▸ **HOW TO COMPLETE THIS TASK**:
Can you restate the records below word for word?

##############################

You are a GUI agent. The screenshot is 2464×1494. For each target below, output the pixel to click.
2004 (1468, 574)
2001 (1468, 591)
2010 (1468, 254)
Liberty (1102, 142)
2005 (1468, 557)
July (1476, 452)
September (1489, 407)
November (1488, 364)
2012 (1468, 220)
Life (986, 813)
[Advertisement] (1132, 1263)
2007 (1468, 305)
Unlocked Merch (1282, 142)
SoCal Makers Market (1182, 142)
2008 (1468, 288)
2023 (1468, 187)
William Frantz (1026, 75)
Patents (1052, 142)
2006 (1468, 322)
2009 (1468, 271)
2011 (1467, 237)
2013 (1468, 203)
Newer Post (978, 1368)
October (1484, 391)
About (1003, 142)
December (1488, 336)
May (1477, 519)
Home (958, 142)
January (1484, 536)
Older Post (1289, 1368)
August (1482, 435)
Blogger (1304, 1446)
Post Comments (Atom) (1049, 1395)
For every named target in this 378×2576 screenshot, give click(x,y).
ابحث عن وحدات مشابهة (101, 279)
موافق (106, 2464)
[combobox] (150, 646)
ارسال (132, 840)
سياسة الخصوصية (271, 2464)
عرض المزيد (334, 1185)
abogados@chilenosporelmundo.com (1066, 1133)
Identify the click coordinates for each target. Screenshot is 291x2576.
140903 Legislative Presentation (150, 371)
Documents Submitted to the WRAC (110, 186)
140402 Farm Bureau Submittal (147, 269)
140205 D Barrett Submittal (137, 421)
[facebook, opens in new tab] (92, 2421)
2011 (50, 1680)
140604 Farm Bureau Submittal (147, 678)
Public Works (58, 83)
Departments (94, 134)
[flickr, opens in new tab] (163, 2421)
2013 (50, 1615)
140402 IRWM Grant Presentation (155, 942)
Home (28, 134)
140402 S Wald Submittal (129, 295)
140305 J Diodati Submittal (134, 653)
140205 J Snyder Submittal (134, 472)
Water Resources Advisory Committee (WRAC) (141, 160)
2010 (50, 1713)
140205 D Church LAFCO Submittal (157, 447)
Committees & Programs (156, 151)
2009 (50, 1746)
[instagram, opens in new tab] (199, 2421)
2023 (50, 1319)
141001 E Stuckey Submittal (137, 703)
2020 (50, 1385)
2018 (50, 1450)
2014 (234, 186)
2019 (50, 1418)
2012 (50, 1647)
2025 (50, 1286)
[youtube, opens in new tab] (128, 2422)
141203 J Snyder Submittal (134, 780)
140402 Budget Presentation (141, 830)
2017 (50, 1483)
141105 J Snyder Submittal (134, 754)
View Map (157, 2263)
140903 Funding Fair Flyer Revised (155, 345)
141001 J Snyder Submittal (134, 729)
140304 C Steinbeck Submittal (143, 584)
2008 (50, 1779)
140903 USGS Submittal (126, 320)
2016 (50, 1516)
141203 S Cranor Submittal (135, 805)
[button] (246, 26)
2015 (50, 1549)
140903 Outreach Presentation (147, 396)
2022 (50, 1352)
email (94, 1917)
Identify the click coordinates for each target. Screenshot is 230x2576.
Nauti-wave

##############################

▸ **COMPLETED EXERCISE**:
You are a GUI agent. The screenshot is 2464×1494. For each target below, output the pixel to click.
2004 (1468, 574)
2001 (1468, 591)
2010 (1468, 254)
Liberty (1102, 142)
2005 (1468, 557)
July (1476, 452)
September (1489, 407)
November (1488, 364)
2012 (1468, 220)
Life (986, 813)
[Advertisement] (1132, 1263)
2007 (1468, 305)
Unlocked Merch (1282, 142)
SoCal Makers Market (1182, 142)
2008 (1468, 288)
2023 (1468, 187)
William Frantz (1026, 75)
Patents (1052, 142)
2006 (1468, 322)
2009 (1468, 271)
2011 (1467, 237)
2013 (1468, 203)
Newer Post (978, 1368)
October (1484, 391)
About (1003, 142)
December (1488, 336)
May (1477, 519)
Home (958, 142)
January (1484, 536)
Older Post (1289, 1368)
August (1482, 435)
Blogger (1304, 1446)
Post Comments (Atom) (1049, 1395)
For every named target in this 378×2576 screenshot, give click(x,y).
ابحث عن وحدات مشابهة (101, 279)
موافق (106, 2464)
[combobox] (150, 646)
ارسال (132, 840)
سياسة الخصوصية (271, 2464)
عرض المزيد (334, 1185)
abogados@chilenosporelmundo.com (1066, 1133)
Identify the click coordinates for each target. Screenshot is 291x2576.
140903 Legislative Presentation (150, 371)
Documents Submitted to the WRAC (110, 186)
140402 Farm Bureau Submittal (147, 269)
140205 D Barrett Submittal (137, 421)
[facebook, opens in new tab] (92, 2421)
2011 (50, 1680)
140604 Farm Bureau Submittal (147, 678)
Public Works (58, 83)
Departments (94, 134)
[flickr, opens in new tab] (163, 2421)
2013 (50, 1615)
140402 IRWM Grant Presentation (155, 942)
Home (28, 134)
140402 S Wald Submittal (129, 295)
140305 J Diodati Submittal (134, 653)
140205 J Snyder Submittal (134, 472)
Water Resources Advisory Committee (WRAC) (141, 160)
2010 (50, 1713)
140205 D Church LAFCO Submittal (157, 447)
Committees & Programs (156, 151)
2009 (50, 1746)
[instagram, opens in new tab] (199, 2421)
2023 (50, 1319)
141001 E Stuckey Submittal (137, 703)
2020 (50, 1385)
2018 (50, 1450)
2014 (234, 186)
2019 (50, 1418)
2012 (50, 1647)
2025 (50, 1286)
[youtube, opens in new tab] (128, 2422)
141203 J Snyder Submittal (134, 780)
140402 Budget Presentation (141, 830)
2017 (50, 1483)
141105 J Snyder Submittal (134, 754)
View Map (157, 2263)
140903 Funding Fair Flyer Revised (155, 345)
141001 J Snyder Submittal (134, 729)
140304 C Steinbeck Submittal (143, 584)
2008 (50, 1779)
140903 USGS Submittal (126, 320)
2016 (50, 1516)
141203 S Cranor Submittal (135, 805)
[button] (246, 26)
2015 (50, 1549)
140903 Outreach Presentation (147, 396)
2022 (50, 1352)
email (94, 1917)
Identify the click coordinates for each target. Screenshot is 230x2576.
Nauti-wave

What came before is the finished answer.